スタイルが「パスブラシ」の時に使用します。
ブラシのスタイルを詳細に変えることができます。
パスブラシパネルでスタイルをダブルクリックしたときに出てくるものと同じです。

詳しい解説はそのうち書く予定。
テクスチャ線スタイル使用時に活性化するプロパティボタンとブラシ詳細設定へのアクセス
境界線パネル最下部にある筆圧コントロールとグラフ表示設定

筆圧

境界線の筆圧(太さの強弱)をつけることができます。
筆圧曲線のノードで強弱を指定します。
上に行くほど太く、下に行くほど細く。

両端は、つながりを自然にするため一緒に上下に動きますが、開始と終了で線の太さを変えたいときは、ALTキーを押しながらドラッグすれば変えられます。

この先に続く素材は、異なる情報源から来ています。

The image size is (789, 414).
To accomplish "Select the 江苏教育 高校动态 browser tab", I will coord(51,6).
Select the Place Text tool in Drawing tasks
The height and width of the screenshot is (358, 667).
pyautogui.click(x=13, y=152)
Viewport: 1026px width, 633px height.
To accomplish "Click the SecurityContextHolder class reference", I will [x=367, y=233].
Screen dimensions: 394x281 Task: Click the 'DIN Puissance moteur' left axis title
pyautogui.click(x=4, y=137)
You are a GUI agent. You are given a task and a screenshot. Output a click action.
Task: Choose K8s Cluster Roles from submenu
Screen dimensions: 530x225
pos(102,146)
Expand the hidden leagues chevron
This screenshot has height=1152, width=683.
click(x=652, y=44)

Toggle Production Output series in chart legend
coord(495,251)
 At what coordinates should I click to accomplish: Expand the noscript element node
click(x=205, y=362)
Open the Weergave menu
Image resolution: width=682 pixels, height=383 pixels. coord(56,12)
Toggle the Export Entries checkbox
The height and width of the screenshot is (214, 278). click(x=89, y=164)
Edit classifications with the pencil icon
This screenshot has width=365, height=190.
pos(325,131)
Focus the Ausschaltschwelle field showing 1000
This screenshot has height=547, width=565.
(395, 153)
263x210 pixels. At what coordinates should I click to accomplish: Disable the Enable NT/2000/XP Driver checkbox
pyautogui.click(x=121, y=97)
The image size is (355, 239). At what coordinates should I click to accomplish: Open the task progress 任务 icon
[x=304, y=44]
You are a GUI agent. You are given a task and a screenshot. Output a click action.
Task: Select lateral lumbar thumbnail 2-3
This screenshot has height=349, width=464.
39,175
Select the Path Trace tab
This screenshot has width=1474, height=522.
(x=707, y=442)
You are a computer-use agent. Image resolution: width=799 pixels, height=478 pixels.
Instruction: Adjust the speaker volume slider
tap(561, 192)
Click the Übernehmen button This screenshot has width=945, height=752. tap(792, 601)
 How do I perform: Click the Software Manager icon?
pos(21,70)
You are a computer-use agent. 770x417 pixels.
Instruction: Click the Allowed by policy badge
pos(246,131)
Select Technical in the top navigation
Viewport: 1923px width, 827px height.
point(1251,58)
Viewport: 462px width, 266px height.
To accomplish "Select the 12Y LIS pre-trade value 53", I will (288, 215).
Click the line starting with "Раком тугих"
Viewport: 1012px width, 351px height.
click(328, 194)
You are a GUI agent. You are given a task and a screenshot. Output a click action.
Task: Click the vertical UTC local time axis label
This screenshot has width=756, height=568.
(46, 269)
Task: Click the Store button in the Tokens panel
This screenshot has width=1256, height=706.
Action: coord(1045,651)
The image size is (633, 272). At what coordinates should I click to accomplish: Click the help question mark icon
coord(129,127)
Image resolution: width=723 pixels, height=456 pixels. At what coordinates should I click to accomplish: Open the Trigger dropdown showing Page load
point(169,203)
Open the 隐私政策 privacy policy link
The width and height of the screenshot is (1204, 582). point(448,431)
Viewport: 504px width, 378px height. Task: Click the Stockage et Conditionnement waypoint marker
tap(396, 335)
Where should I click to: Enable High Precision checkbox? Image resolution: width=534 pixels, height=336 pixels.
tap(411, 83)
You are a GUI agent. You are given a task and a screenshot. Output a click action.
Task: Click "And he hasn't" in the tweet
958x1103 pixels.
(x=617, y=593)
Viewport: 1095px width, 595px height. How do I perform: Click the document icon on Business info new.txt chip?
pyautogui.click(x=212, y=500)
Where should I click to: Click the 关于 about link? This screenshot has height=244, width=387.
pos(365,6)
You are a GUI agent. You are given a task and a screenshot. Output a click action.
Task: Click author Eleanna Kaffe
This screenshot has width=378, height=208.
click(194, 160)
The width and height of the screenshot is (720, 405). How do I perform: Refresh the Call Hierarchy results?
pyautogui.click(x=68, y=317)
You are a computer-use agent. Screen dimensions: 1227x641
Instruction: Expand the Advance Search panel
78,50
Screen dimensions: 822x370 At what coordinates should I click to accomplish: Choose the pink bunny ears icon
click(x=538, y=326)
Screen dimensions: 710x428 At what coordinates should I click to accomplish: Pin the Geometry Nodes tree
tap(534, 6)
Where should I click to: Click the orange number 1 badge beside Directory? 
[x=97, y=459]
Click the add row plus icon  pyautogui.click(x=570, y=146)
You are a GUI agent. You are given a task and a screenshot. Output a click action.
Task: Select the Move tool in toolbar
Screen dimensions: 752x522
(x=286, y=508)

制御点を増やしすぎてしまったときは、制御点を選択した状態でDeleteキー、もしくは右クリックで消せます。
筆圧曲線のノード編集(コントロールポイントの追加と強弱の調整)画面
パスブラシにも、筆圧をつけることができます。

「プロファイルの保存」を押せば、作成した筆圧を保存することができます。
保存されたグラフをクリックすると、選択した線に筆圧が適用されます。
作成した筆圧設定をカスタムプロファイルとして保存・管理する機能
保存したプロファイルを消したいときは、カーソルを上に持っていくと右上に×マークが表示されるので、それをクリックしてください。